> **Passage to read**
■ ■ ■ ■

Searching the OMC/ENPC using PerlTCE

Searching the Oslo Multilingual Corpus / English-Norwegian Parallel Corpus with Perl Translation Corpus Explorer

By Hilde Hasselgård



Getting started

To get to the Oslo Multilingual Corpus (OMC) or the English-Norwegian Parallel Corpus (ENPC), you open the browser page at http://www.tekstlab.uio.no/cgi-bin/omc/PerlTCE.cgi, and type in your username and password.

Note: This link, and some of the others in this document will only work if you have access to the OMC/ENPC. You will find an application form here. Note that permission will be normally be given only to staff and students in the arts faculties at the universities of Oslo and Bergen who use the corpus for research or for courses where corpus work is specified as part of the syllabus.

With the default settings, the browser will search in English original texts from the fiction component of the corpus (the structure of the corpus is explained at http://www.hf.uio.no/ilos/english/services/omc/enpc/index.html).

Alternatively you can go directly to the corpus you want by using the quick link in the top right-hand corner of the OMC homepage. Here you will also need to type in your username and password.


Performing a simple search

To perform a search, you type in a word (e.g. however) in the 'Enter search' box and hit the 'Submit search' button. The next screen that comes up, will show you the sentences in which however occurs in the corpus, with the Norwegian translations immediately following the English sentences.

  • The three boxes in the third row of the search form allow you to specify your search. The default settings are 'Fiction', 'English', and 'Original'.
    • The first box allows you to choose among different databases. 'ENPC/Fiction' and 'ENPC/Non-fiction' belong to the English-Norwegian Parallel Corpus, while the other databases are part of the OMC and contain more languages. E.g. En-Ge-No contains English originals with German and Norwegian translations.
    • The second box is for specifying which language you want to search in.
    • The third box gives you the choice between original and translated text.
  • When box for 'hide tags' is ticked (by default), you will not see the long identification tag of each sentence, and special characters come out on the screen. Take away the tick and make a search to see the difference.
  • The box for 'direct speech' allows you to search in only the dialogue part of the fiction text (when the box is ticked). NB: This applies only to the ENPC, original texts.
  • The box for 'position' can be used if you are looking for a word in a certain position in a sentence. Thus if you write 1 in the box, the browser will find only the examples where the word you look for is the first word in a sentence. –1 will look for the last word in a sentence.
  • The box for 'context' allows you to specify the number of sentences (max. 25) to the right and to the left of the sentence you look for.
  • ‘Number of hits to display per page’ can be set to 50, 100, or 200. The default is 100 for the first page and the rest of the results on the second. You have to click on a link to see the second page. Example: If you search for good in ENPC fiction, you should get the following message on the results page:

Total before filters: 447. Displaying first 100 matches.

■ ■ ■ ■

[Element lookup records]
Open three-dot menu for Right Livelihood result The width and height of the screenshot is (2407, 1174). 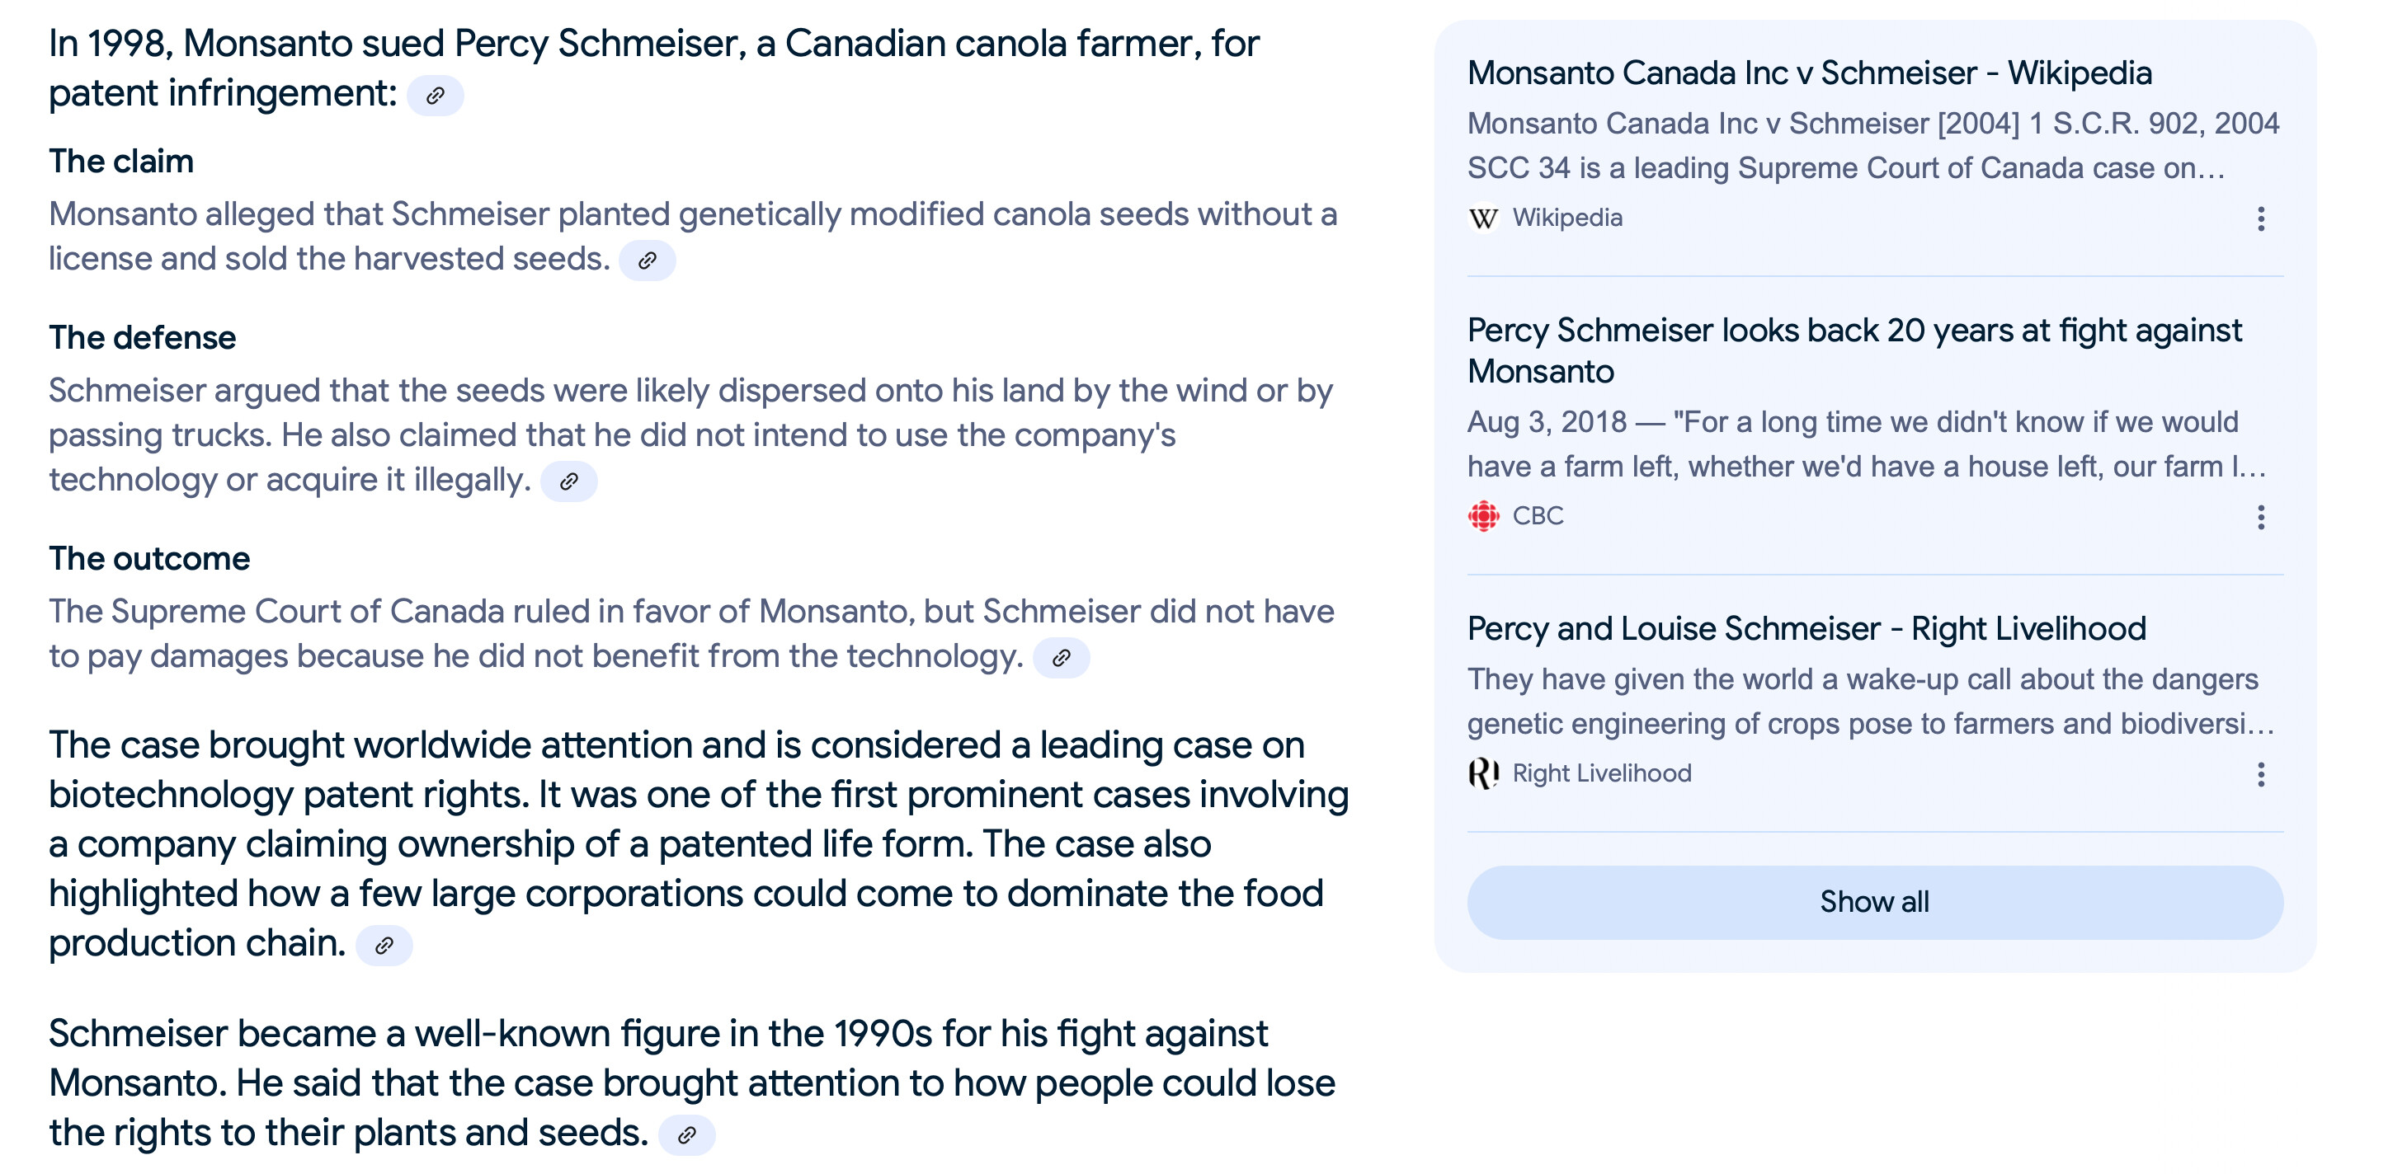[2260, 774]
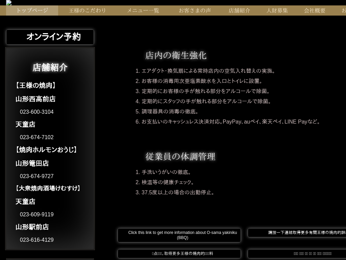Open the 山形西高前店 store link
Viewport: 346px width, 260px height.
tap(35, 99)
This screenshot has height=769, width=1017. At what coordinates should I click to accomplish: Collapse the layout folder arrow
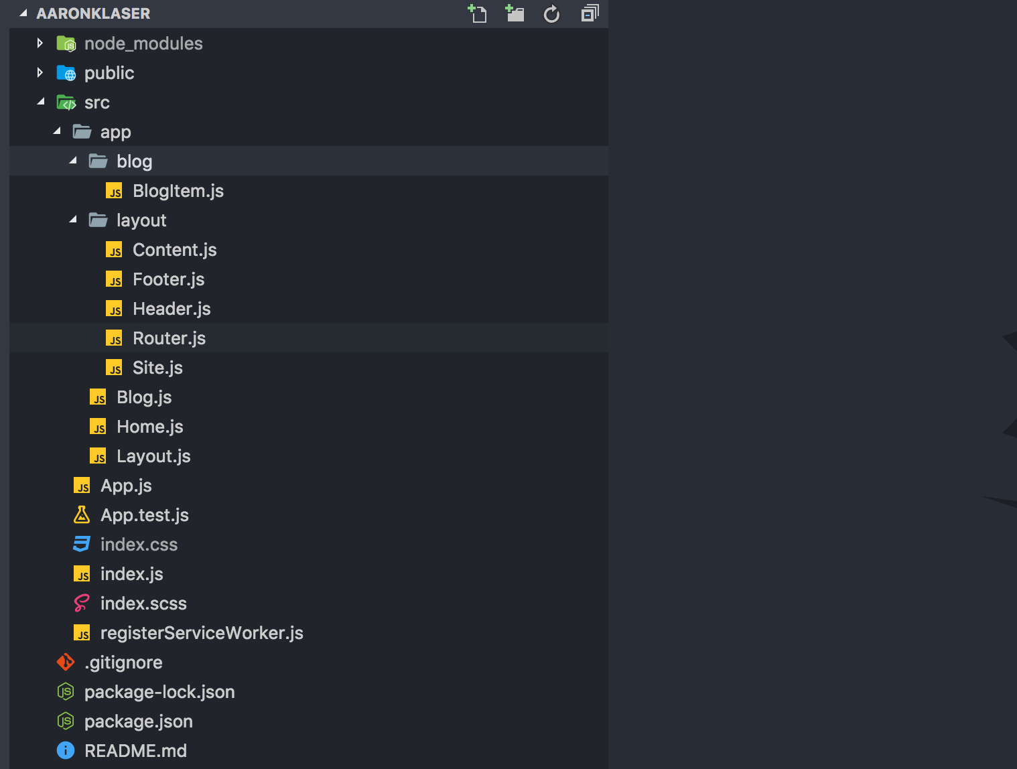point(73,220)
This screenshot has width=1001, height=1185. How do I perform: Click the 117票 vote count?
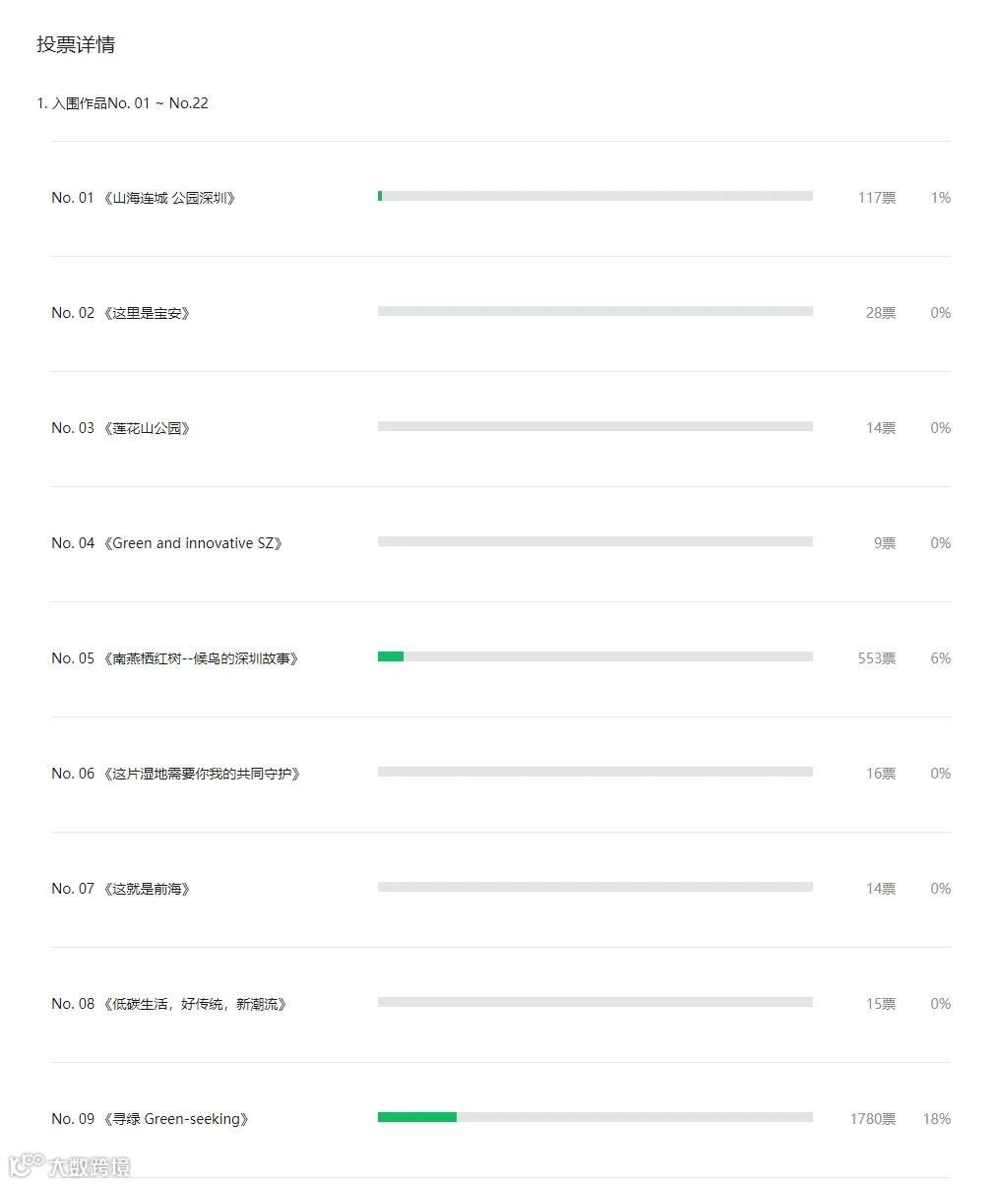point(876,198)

■ ■ ■ ■

> **Challenge A**
In the corpus search guide, what are the default settings of the three boxes in the third row of the search form?
> **Challenge B**
Echo the part of the corpus search guide starting with "Searching the OMC/ENPC" and going on through "of the syllabus.".
Rely only on the corpus search guide.

> **Complete response A**
'Fiction', 'English', and 'Original'.

> **Complete response B**
Searching the OMC/ENPC using PerlTCE

Searching the Oslo Multilingual Corpus / English-Norwegian Parallel Corpus with Perl Translation Corpus Explorer

By Hilde Hasselgård



Getting started

To get to the Oslo Multilingual Corpus (OMC) or the English-Norwegian Parallel Corpus (ENPC), you open the browser page at http://www.tekstlab.uio.no/cgi-bin/omc/PerlTCE.cgi, and type in your username and password.

Note: This link, and some of the others in this document will only work if you have access to the OMC/ENPC. You will find an application form here. Note that permission will be normally be given only to staff and students in the arts faculties at the universities of Oslo and Bergen who use the corpus for research or for courses where corpus work is specified as part of the syllabus.